WHAT IS EXPECTED. Exclude all pictures, then copy each of the records exactly as written.

SOURCE DATA.
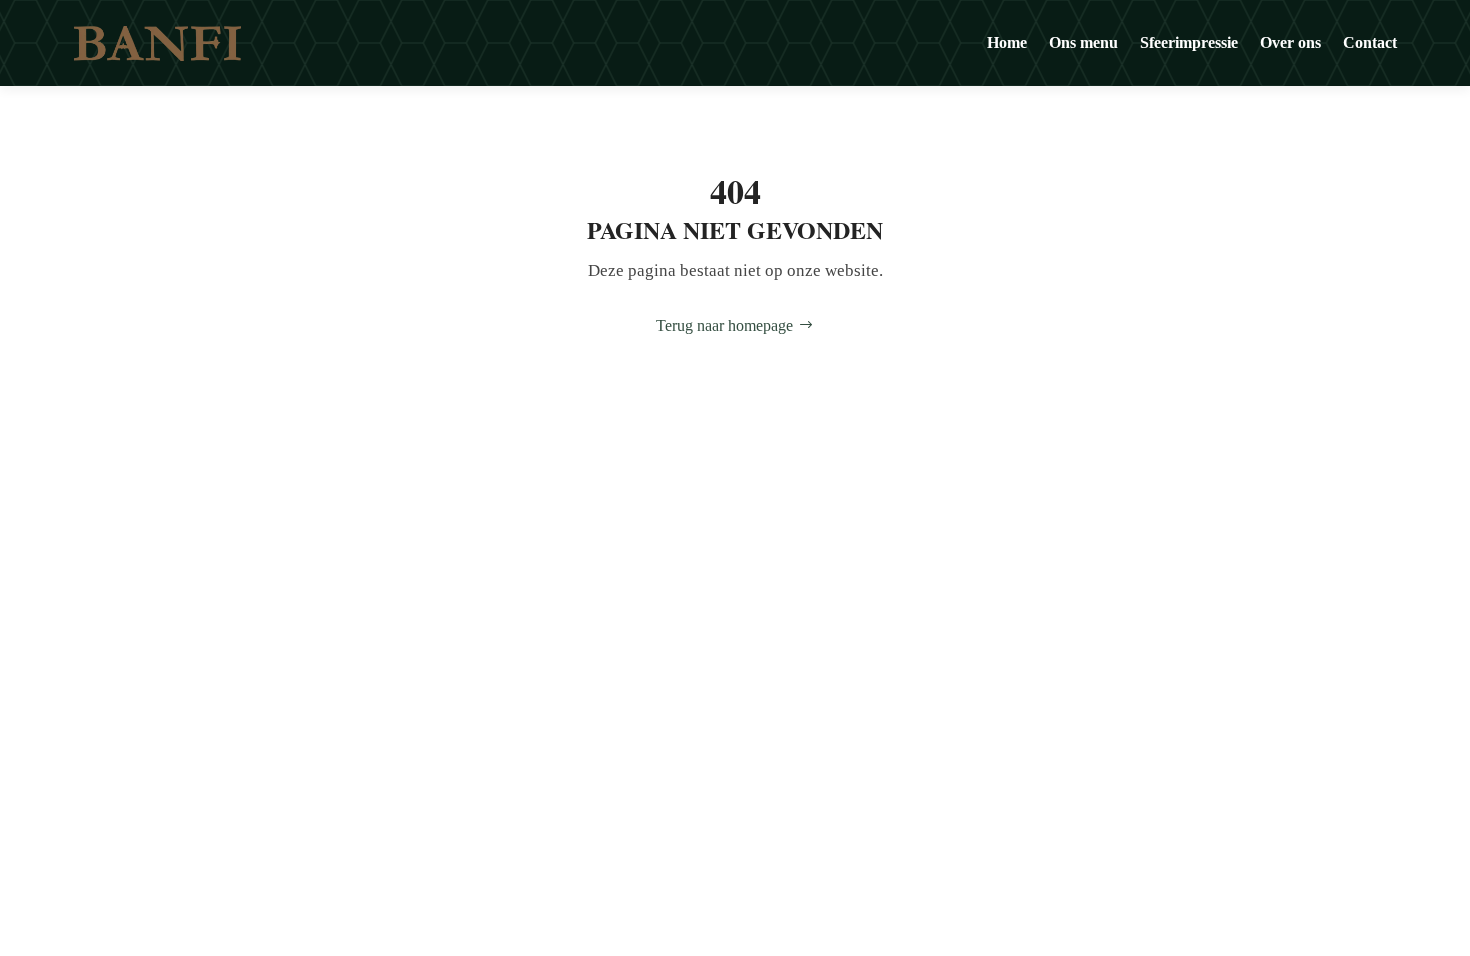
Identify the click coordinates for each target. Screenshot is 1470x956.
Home (1007, 42)
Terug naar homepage (724, 325)
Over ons (1290, 42)
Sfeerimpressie (1189, 42)
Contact (1370, 42)
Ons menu (1083, 42)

RESPONSE AREA.
Identify the click coordinates for each target. Screenshot is 1470x956.
Home (1007, 42)
Terug naar homepage (724, 325)
Over ons (1290, 42)
Sfeerimpressie (1189, 42)
Contact (1370, 42)
Ons menu (1083, 42)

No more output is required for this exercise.